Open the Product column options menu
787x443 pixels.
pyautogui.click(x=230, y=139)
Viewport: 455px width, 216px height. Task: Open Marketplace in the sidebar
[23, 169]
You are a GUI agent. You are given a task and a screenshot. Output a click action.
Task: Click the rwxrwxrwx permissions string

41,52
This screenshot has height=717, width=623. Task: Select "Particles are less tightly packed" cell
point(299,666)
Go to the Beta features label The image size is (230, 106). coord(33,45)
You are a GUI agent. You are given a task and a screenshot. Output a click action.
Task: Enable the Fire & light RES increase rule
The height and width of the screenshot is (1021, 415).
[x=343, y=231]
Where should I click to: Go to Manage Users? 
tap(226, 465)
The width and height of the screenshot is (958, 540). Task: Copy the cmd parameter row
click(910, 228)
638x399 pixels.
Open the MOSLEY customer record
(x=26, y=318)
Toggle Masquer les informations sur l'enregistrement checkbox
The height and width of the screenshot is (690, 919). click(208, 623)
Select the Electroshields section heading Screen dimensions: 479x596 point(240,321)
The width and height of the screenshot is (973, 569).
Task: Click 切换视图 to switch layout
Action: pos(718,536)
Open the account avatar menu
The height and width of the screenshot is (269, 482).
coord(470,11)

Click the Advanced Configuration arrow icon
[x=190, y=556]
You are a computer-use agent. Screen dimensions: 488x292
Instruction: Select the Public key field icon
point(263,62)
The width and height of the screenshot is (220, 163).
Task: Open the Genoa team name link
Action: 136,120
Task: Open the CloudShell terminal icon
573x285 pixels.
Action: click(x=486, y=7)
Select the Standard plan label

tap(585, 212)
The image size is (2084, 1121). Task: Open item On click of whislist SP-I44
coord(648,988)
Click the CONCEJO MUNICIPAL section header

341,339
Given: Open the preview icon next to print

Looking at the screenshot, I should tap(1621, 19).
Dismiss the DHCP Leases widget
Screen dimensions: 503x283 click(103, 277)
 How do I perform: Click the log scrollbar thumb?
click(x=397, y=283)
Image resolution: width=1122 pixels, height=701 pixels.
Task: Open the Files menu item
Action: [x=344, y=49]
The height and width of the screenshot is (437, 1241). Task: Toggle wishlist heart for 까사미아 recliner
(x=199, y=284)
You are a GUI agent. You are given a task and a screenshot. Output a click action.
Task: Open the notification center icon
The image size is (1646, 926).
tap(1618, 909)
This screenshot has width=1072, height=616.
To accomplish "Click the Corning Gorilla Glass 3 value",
• • •
Count the lines in the data above that contain the word "label". Reply with the number only.

2